**Problems to solve**
1 > Say whether each statement below agrees with the AMR text: (a) CARB-X was launched in 2016; (b) the AMR Action Fund is a $50 million investment; (c) AMR is described as fundamentally a scientific challenge. For each, answer yes or no and quote the words of the text that decide it.
2 > Carry on the AMR text from the point where it stops, in the same voice.

**Page excerpt**
_____

Because this isn't fundamentally a scientific challenge but rather a communication challenge. And that's actually encouraging, because communication challenges have solutions within reach.
For researchers: Your data is compelling, but it needs effective translation. Partnering with science communicators who can convert findings into narratives resonating with policymakers, funders, and public audiences extends impact beyond academic journals.
For science communicators: AMR needs expertise in making invisible threats visible and complex systems understandable. Strategic visual communication, clear messaging frameworks, and stakeholder-specific narratives can shift how this crisis is perceived and prioritized.
For pharmaceutical and biotech organizations: The economic rationale for AMR investment needs clearer articulation by moving beyond technical descriptions to explaining why antibiotic innovation requires different business models, why pull incentives make economic sense, and how subscription models can protect both public health and commercial viability.
For policymakers: Proportional response requires proportional funding. The challenge is sustaining attention long enough to implement comprehensive solutions like early-stage R&D support, pull incentives, strengthened surveillance, improved access in resource-limited settings.
What's already working: Several organizations have demonstrated that alternative funding models succeed when commercial incentives fail. CARB-X, launched in 2016 and funded by governments and foundations, has supported 92 antibiotic products that might otherwise have stalled [22,23]. GARDP completed the first Phase 3 antibiotic trial sponsored by a non-profit, proving alternative models can navigate complex regulatory pathways [24,25]. The AMR Action Fund represents a $1 billion investment from over 20 pharmaceutical companies, WHO, and the European Investment Bank [26]. Most recently, the Gates Foundation, Novo Nordisk Foundation, and Wellcome Trust launched the Gram-Negative Antibiotic Discovery Innovator with $50 million [27].

_____

**Available data**
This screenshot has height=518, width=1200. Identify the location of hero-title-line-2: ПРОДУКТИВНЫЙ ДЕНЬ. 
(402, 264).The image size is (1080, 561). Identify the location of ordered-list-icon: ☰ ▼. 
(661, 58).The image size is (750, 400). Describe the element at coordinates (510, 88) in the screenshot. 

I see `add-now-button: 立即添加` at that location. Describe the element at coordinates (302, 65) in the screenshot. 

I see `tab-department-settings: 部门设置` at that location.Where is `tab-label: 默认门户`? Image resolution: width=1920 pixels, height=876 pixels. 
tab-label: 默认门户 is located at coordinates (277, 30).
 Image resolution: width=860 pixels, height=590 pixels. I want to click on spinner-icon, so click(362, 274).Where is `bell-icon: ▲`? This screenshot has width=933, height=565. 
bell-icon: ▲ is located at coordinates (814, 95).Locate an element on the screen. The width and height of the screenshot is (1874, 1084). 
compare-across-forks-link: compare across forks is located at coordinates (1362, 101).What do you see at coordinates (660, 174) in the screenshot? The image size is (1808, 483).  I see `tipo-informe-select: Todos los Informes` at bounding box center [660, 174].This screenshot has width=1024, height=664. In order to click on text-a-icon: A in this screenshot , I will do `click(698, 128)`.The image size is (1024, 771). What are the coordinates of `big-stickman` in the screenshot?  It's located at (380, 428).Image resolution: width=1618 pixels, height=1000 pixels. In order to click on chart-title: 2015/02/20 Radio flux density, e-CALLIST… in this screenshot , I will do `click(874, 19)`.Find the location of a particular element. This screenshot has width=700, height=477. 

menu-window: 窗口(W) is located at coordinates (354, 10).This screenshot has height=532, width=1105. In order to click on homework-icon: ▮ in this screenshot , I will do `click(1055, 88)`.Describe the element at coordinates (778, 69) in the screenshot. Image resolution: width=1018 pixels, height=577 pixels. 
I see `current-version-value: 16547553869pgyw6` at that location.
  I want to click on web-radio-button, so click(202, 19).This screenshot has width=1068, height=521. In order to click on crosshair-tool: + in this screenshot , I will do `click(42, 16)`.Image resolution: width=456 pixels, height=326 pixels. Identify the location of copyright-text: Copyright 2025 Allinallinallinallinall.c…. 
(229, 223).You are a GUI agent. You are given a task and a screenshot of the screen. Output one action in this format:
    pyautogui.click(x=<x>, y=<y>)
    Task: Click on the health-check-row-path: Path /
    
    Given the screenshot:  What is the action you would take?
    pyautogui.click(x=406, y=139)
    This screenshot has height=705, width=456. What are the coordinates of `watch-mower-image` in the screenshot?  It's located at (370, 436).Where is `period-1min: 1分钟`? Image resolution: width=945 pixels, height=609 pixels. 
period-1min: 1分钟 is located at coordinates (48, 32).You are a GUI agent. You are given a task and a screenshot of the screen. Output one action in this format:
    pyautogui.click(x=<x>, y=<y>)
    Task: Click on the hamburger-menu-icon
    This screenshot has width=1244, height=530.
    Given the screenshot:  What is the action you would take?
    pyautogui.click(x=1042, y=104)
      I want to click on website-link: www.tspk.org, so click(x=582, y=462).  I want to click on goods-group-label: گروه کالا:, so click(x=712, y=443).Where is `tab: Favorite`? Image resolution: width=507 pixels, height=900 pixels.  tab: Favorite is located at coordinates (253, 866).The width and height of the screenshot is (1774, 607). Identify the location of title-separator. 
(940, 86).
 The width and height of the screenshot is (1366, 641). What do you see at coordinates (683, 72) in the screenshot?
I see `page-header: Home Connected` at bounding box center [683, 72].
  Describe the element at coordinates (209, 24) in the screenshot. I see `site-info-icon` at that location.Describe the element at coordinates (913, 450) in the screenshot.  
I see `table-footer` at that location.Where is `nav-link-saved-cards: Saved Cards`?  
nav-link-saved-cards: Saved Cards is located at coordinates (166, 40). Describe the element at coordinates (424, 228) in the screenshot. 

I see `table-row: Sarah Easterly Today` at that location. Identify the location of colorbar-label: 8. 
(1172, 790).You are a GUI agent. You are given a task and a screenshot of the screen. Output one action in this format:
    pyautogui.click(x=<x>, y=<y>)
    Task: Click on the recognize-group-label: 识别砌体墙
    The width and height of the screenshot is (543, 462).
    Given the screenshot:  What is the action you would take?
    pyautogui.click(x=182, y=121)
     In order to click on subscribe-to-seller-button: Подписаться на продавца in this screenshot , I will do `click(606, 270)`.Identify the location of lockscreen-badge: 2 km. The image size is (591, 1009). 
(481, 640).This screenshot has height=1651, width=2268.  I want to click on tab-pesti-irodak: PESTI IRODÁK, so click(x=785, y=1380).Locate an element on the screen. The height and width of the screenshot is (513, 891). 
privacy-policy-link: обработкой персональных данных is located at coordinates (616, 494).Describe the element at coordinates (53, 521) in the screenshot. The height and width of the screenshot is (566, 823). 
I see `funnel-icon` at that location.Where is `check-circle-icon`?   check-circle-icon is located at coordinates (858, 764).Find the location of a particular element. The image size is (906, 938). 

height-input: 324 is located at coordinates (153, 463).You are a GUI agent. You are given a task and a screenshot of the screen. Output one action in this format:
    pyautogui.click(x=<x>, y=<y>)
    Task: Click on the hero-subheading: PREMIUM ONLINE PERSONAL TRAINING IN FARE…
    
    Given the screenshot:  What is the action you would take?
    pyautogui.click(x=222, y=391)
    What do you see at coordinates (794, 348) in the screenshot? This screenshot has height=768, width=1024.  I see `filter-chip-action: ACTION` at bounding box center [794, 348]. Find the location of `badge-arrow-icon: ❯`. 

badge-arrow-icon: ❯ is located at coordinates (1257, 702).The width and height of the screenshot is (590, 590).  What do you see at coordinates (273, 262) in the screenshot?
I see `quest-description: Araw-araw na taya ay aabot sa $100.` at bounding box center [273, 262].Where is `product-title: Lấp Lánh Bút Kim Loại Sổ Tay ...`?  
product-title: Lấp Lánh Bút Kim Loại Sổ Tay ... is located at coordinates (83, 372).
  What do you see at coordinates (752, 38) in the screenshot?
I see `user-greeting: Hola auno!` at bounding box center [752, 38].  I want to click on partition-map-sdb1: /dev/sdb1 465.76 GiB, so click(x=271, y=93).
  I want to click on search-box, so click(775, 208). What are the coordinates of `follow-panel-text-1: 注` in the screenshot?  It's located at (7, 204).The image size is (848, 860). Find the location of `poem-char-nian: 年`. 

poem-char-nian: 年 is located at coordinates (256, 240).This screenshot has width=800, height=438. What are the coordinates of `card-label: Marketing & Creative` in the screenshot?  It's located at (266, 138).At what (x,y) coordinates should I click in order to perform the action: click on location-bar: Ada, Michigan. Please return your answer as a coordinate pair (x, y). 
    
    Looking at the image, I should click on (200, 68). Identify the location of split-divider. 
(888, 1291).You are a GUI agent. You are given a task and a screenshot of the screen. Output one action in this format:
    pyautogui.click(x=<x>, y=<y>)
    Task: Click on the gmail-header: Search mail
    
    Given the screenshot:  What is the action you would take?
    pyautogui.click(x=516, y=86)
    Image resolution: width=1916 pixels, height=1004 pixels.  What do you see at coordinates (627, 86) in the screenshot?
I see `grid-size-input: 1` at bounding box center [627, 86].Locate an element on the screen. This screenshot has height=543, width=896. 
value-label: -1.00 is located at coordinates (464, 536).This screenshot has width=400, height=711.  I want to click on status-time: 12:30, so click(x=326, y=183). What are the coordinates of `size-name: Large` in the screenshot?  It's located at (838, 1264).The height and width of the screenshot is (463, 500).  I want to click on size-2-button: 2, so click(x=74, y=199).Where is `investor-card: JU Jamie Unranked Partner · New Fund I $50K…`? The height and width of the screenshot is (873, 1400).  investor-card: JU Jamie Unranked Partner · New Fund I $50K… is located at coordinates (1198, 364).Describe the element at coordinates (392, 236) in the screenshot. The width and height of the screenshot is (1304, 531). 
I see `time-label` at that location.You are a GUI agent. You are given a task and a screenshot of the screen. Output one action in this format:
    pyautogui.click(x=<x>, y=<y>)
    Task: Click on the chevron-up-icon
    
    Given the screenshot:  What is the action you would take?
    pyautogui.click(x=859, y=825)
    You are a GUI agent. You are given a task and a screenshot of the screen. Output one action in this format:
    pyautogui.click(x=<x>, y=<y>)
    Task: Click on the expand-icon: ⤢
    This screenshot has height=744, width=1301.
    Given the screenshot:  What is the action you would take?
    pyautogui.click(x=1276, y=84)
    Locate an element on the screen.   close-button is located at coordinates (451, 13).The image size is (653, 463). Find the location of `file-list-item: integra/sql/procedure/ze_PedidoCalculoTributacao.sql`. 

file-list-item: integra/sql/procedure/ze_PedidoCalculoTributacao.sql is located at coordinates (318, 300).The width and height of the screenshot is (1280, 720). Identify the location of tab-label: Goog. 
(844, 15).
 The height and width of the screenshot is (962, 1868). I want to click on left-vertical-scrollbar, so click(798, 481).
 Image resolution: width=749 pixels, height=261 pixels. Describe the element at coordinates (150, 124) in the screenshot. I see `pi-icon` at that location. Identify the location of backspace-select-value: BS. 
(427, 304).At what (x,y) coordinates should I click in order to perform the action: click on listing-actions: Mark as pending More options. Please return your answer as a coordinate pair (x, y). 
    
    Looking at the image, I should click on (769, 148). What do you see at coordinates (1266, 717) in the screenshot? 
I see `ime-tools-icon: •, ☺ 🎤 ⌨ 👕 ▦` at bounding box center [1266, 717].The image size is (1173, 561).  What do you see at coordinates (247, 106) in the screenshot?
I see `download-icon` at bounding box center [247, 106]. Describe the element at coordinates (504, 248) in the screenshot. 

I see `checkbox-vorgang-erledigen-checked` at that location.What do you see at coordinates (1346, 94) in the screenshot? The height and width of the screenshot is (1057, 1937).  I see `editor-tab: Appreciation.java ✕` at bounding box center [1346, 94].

_____

**Answers by item**
1 >
(a) Yes: "CARB-X, launched in 2016 and funded by governments and foundations"
(b) No: "The AMR Action Fund represents a $1 billion investment"
(c) No: "this isn't fundamentally a scientific challenge but rather a communication challenge"

2 >
These initiatives show what's possible when funders prioritize public health over commercial returns. They've sustained research pipelines, proven non-commercial models work, and established access frameworks for low-resource settings. Yet their combined funding remains a fraction of what diseases with comparable mortality receive.
The 2024 UN High-Level Meeting on AMR brought world leaders together for commitments to action [20]. Several countries are piloting subscription models and innovative financing mechanisms. The UK's updated National Action Plan, Germany's reserve antibiotic pricing reforms, and increasing G7 coordination all signal progress [21].
But momentum requires sustained communication matching threat scale. We need communication infrastructure that keeps AMR visible, stakeholders engaged, and funding flowing even when the crisis doesn't present with emergency urgency.
The $100 billion question has a clear answer: AMR deserves dramatically more attention and resources. Organizations like CARB-X and GARDP prove alternative models can work. The gap between what we know and what we're doing isn't about lacking solutions but rather about lacking the communication infrastructure to turn knowledge into sustained action.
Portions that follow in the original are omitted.